▶ _Required work_
Print the lines between the one containing "How do I perform: Enable" and the one containing "Click the Purse", inclusive, copying each line unchanged.

▶ _Data to use_
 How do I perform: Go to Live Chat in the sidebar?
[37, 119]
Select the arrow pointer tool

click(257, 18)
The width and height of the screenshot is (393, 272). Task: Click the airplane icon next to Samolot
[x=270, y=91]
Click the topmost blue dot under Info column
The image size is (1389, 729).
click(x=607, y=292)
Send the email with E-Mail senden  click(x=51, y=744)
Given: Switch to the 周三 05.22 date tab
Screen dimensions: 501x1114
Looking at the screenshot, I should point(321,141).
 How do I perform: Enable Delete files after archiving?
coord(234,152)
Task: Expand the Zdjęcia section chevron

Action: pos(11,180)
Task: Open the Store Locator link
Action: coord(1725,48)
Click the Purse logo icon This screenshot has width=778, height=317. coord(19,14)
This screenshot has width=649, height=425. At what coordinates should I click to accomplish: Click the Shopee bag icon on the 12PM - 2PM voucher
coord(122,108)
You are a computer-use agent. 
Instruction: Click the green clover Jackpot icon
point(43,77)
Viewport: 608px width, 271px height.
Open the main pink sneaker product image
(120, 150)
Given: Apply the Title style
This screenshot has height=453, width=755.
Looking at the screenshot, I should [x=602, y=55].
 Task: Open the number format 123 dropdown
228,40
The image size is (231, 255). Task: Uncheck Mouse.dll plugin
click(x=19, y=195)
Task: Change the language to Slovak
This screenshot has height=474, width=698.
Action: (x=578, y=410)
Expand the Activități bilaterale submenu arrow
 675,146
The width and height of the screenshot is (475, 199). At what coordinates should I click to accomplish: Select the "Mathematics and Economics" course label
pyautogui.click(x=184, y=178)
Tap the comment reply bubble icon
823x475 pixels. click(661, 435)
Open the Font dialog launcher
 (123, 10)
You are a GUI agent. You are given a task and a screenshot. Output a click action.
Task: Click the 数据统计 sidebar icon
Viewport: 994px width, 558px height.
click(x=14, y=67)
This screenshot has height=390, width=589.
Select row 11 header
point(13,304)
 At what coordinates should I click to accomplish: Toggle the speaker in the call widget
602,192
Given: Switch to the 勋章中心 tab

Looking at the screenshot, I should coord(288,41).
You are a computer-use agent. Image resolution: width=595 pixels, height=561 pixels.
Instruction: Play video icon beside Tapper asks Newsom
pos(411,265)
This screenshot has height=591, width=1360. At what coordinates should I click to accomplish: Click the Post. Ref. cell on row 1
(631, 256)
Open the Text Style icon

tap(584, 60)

▶ _Correct output_
 How do I perform: Enable Delete files after archiving?
coord(234,152)
Task: Expand the Zdjęcia section chevron

Action: pos(11,180)
Task: Open the Store Locator link
Action: coord(1725,48)
Click the Purse logo icon This screenshot has width=778, height=317. coord(19,14)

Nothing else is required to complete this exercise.